### THE TASK
Wherever a line in the data below holds "computer", copy that line.

WORKING DATA: Begin

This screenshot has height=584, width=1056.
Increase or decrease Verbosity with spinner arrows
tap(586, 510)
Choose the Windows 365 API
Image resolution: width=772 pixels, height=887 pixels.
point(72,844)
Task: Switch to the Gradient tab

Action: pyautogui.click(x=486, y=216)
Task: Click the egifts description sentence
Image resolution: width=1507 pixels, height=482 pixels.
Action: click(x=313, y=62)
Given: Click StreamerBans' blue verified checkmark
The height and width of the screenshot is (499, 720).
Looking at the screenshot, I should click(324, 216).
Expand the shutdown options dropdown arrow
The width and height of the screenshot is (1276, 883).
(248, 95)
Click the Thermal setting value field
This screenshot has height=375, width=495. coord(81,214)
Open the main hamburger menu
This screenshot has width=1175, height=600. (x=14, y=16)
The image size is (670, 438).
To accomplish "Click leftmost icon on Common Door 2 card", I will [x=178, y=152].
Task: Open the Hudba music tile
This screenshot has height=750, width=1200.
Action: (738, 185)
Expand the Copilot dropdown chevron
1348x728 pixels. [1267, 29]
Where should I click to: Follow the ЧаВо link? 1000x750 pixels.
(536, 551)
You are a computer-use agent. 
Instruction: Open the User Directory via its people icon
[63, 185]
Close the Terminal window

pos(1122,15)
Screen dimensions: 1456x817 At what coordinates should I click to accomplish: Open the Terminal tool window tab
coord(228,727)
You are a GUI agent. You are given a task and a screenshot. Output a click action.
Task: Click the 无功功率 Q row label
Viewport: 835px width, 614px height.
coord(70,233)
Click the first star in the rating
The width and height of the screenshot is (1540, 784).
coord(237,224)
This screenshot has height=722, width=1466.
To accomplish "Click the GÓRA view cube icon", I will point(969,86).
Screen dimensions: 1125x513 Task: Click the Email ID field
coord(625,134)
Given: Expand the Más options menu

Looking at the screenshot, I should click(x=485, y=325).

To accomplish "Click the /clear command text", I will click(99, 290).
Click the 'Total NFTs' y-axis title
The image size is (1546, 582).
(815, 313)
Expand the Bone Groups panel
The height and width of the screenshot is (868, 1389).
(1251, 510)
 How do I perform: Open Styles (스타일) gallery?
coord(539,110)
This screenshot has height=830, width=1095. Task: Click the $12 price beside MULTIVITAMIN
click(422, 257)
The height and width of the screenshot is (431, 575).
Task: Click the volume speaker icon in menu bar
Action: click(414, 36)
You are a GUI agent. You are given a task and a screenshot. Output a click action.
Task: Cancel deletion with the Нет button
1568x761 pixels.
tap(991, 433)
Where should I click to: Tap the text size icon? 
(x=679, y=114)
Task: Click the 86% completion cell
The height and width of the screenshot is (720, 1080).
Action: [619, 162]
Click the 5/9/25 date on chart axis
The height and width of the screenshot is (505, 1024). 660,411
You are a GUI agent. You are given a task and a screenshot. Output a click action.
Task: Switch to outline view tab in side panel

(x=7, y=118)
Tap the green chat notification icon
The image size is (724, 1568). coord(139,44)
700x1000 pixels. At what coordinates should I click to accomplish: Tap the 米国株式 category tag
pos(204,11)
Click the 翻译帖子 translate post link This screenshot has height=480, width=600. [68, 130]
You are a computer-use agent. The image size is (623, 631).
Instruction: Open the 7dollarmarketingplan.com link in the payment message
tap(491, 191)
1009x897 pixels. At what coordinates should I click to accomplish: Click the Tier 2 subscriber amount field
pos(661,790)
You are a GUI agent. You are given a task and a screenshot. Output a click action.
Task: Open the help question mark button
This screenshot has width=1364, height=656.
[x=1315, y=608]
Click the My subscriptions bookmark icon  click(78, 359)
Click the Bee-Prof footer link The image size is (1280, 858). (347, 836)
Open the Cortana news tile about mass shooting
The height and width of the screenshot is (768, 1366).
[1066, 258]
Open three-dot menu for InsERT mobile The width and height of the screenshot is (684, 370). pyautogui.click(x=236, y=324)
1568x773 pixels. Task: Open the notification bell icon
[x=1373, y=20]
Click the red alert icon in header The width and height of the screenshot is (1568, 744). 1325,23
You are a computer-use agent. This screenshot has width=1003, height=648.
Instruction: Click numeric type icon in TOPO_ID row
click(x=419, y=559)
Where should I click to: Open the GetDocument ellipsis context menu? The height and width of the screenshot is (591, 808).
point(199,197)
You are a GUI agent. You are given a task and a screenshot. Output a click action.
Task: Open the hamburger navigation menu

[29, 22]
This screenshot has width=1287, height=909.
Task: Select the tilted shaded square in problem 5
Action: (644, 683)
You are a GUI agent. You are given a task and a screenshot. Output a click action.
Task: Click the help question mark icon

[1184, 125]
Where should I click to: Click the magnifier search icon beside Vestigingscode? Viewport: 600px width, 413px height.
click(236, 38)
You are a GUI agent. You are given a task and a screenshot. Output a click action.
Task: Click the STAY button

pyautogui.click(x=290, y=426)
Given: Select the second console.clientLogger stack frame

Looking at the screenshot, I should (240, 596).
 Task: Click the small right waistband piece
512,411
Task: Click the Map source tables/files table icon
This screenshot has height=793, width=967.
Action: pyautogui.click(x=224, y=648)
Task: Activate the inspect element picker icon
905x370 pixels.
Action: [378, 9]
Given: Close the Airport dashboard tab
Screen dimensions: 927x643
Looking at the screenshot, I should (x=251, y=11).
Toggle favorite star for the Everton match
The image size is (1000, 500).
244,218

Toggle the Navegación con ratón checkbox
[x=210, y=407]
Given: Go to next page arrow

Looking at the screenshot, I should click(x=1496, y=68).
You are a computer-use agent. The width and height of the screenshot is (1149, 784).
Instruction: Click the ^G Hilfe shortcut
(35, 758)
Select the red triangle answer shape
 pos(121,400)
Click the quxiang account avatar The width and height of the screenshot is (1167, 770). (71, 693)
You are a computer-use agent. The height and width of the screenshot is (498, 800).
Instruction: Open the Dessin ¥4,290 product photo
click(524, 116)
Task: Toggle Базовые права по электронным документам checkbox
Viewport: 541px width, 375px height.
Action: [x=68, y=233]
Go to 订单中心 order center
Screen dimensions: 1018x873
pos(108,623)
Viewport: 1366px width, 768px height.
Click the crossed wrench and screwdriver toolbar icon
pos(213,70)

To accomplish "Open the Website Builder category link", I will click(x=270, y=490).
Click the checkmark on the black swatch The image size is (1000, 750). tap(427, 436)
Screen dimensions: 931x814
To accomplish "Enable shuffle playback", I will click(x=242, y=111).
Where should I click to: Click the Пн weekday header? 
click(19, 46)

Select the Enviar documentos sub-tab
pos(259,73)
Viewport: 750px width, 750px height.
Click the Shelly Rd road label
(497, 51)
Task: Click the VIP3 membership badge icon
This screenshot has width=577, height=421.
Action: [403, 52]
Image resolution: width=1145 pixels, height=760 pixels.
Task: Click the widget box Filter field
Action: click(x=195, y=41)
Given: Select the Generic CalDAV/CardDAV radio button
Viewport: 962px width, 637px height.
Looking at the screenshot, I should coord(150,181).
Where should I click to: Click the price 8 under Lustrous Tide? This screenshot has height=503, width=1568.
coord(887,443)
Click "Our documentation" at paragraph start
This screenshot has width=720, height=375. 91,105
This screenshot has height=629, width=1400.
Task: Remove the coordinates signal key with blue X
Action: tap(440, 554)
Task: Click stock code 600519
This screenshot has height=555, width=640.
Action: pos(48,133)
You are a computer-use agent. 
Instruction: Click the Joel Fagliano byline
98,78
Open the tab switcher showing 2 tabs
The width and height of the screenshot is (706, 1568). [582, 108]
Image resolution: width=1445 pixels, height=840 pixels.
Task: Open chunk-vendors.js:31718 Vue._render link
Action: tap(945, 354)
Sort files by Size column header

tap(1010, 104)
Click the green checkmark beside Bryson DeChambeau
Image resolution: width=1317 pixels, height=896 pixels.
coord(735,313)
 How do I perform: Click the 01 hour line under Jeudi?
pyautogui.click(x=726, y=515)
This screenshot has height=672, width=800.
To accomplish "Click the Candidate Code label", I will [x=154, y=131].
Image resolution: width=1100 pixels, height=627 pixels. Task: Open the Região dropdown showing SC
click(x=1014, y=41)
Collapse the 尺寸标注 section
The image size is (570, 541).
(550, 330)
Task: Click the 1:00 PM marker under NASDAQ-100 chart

WORKING DATA: End

### WRITTEN ANSWER
You are a computer-use agent. 
You are a computer-use agent. The image size is (623, 631).
You are a computer-use agent. This screenshot has width=1003, height=648.
You are a computer-use agent. The width and height of the screenshot is (1149, 784).
You are a computer-use agent. The height and width of the screenshot is (498, 800).
You are a computer-use agent. 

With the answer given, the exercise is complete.